WHAT YOU ARE ASKED TO DO:
Task for the records below: repeat the line containing "Given: Toggle the" and every line after it, exactly and with nothing else, but leave out the pictures.

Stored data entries
<<<<

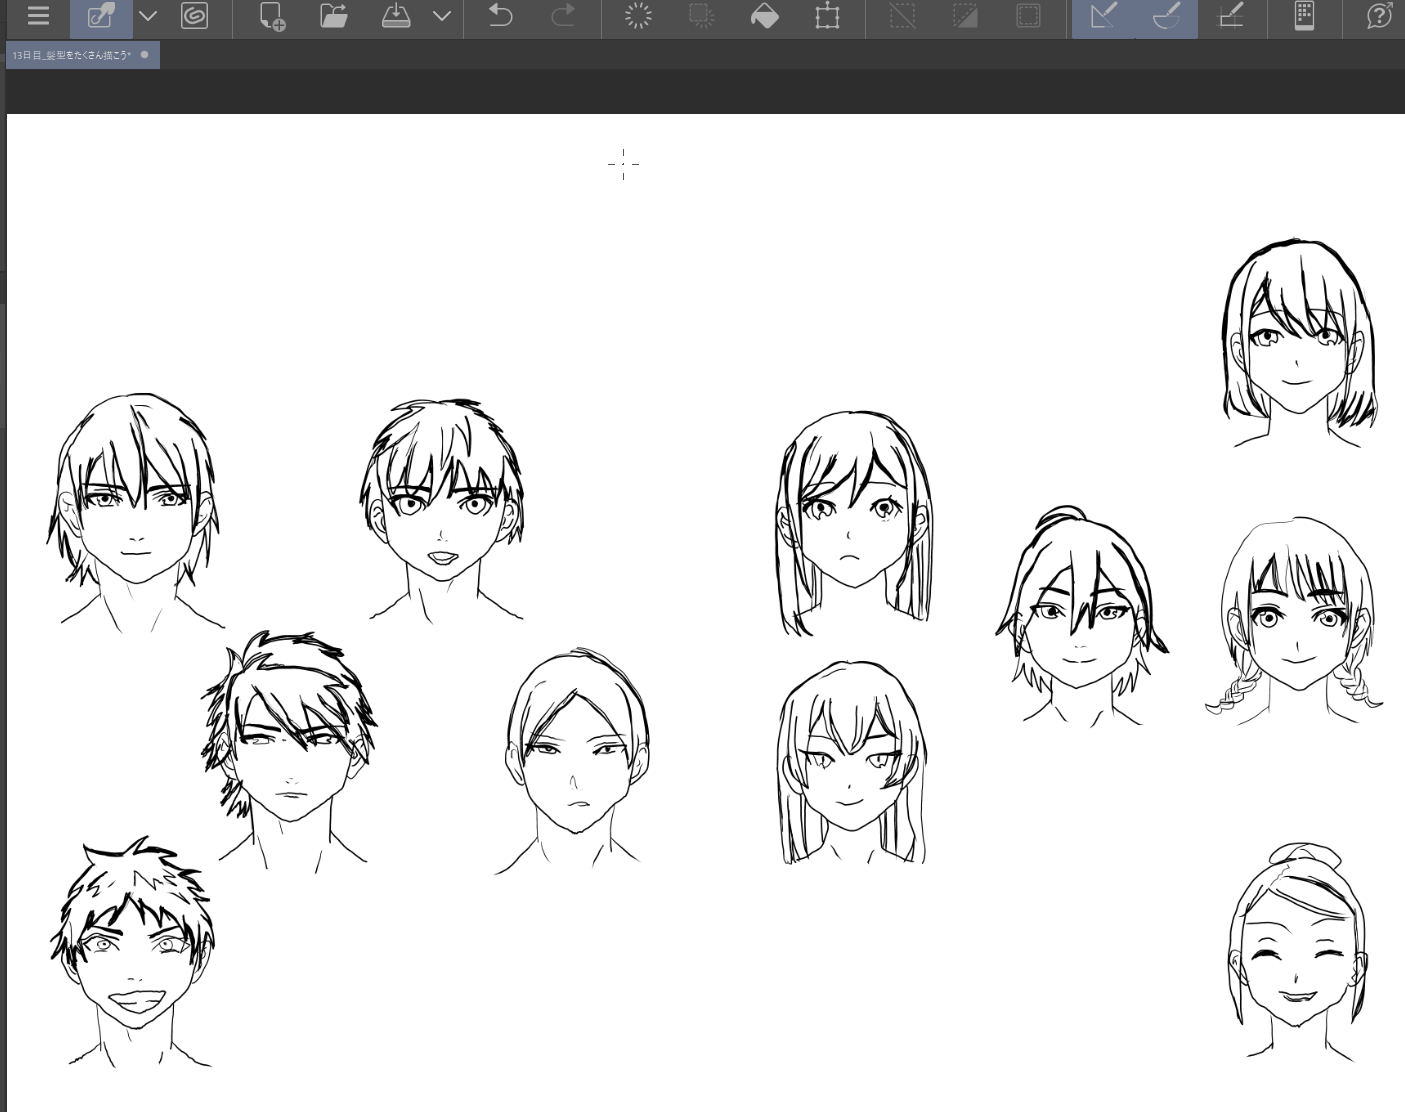Expand the dropdown arrow next to Save

coord(442,17)

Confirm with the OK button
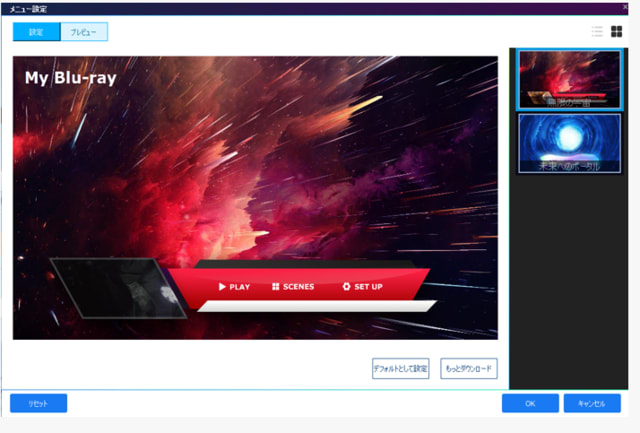click(x=530, y=403)
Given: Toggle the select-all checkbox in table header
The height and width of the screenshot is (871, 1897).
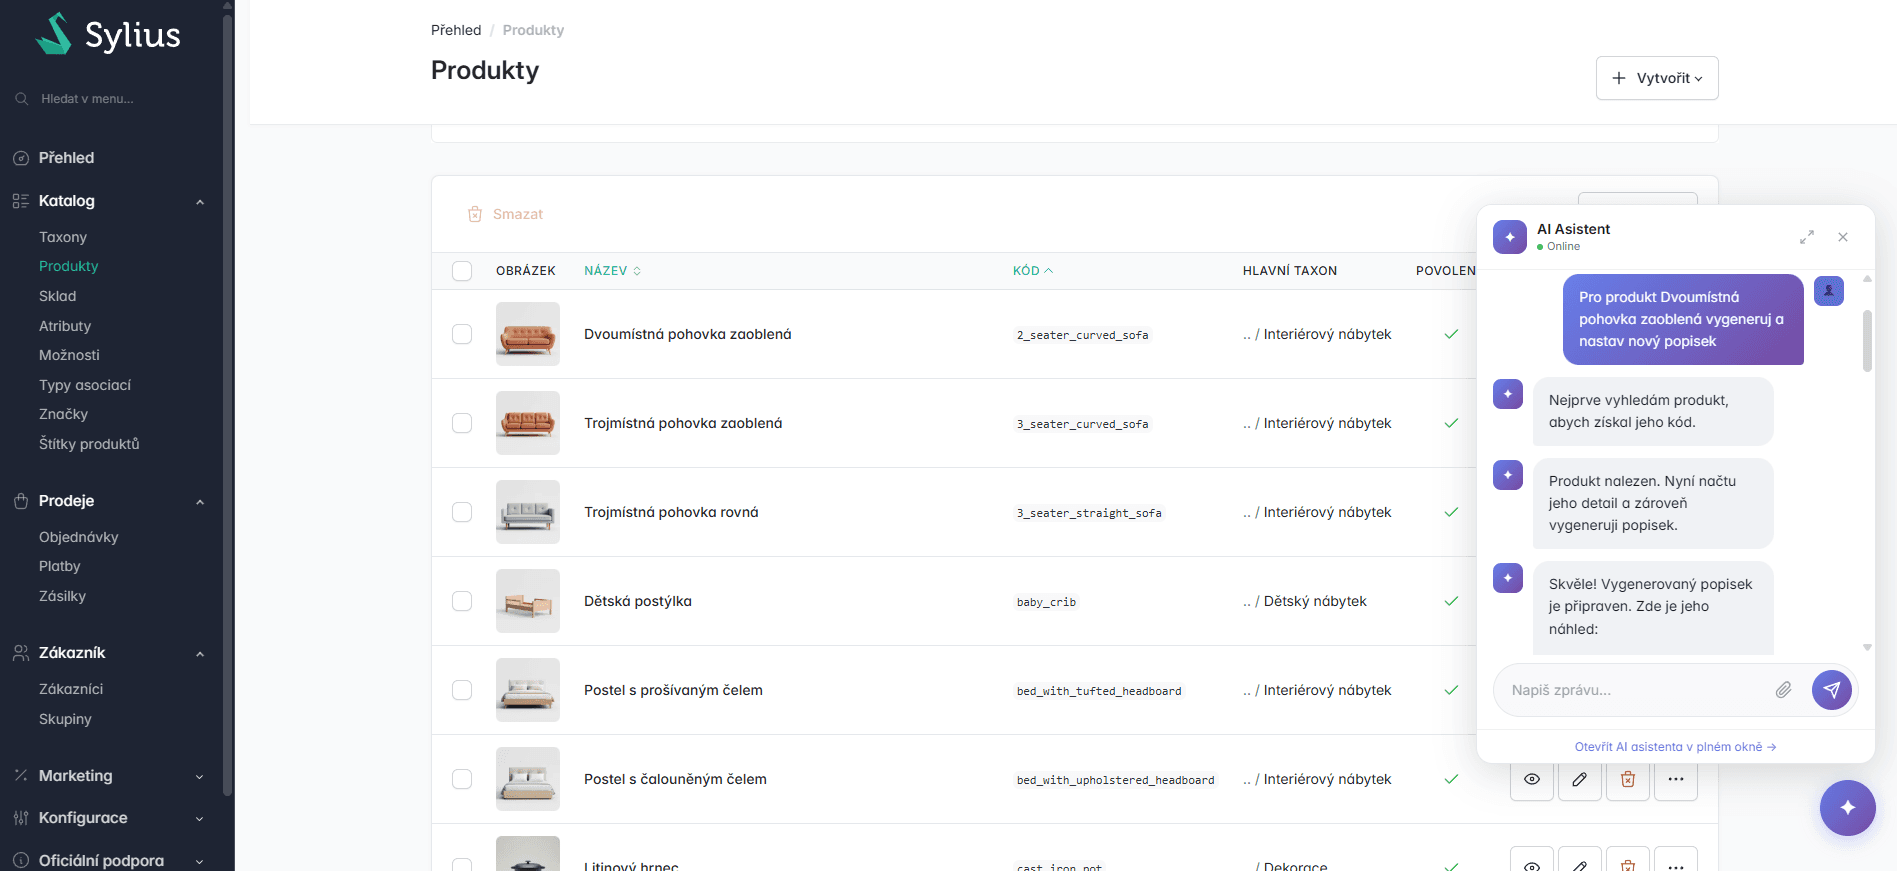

>>>>

RESULT FOR THIS TASK:
Given: Toggle the select-all checkbox in table header
The height and width of the screenshot is (871, 1897).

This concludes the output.